(Beginning of Source records)

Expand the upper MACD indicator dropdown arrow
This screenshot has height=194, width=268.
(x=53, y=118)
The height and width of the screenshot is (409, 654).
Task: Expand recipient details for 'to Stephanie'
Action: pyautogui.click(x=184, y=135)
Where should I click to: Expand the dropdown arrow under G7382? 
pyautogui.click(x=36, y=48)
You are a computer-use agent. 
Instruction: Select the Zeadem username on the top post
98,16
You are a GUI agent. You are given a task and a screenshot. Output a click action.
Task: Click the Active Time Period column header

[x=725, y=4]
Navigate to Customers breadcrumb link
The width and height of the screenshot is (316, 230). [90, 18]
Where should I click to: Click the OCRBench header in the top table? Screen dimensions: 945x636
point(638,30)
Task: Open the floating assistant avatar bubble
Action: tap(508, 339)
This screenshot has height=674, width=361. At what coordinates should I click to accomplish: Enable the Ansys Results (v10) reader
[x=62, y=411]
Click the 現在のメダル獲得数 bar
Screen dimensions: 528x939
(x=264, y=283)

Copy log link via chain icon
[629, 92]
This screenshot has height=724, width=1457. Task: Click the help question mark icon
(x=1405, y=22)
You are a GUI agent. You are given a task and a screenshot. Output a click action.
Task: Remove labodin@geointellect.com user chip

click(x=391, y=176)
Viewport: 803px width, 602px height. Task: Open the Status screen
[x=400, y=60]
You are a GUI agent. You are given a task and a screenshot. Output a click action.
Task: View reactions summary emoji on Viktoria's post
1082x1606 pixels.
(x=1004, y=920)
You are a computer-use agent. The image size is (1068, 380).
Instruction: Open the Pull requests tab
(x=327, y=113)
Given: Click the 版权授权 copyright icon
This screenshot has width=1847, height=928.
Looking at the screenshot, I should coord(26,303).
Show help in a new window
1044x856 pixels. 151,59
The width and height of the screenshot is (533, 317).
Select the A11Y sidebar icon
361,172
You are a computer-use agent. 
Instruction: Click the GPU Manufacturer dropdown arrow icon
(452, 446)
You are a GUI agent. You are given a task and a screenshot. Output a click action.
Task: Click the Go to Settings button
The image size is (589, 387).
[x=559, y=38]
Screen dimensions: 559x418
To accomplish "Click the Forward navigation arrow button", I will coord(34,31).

(End of Source records)

> **Work task**
Please return only the lines from the one that contains "You are a computer-use agent. The" through the final line of the entries, each exactly as written.

> **Answer area**
You are a computer-use agent. The image size is (1068, 380).
Instruction: Open the Pull requests tab
(x=327, y=113)
Given: Click the 版权授权 copyright icon
This screenshot has width=1847, height=928.
Looking at the screenshot, I should coord(26,303).
Show help in a new window
1044x856 pixels. 151,59
The width and height of the screenshot is (533, 317).
Select the A11Y sidebar icon
361,172
You are a computer-use agent. 
Instruction: Click the GPU Manufacturer dropdown arrow icon
(452, 446)
You are a GUI agent. You are given a task and a screenshot. Output a click action.
Task: Click the Go to Settings button
The image size is (589, 387).
[x=559, y=38]
Screen dimensions: 559x418
To accomplish "Click the Forward navigation arrow button", I will coord(34,31).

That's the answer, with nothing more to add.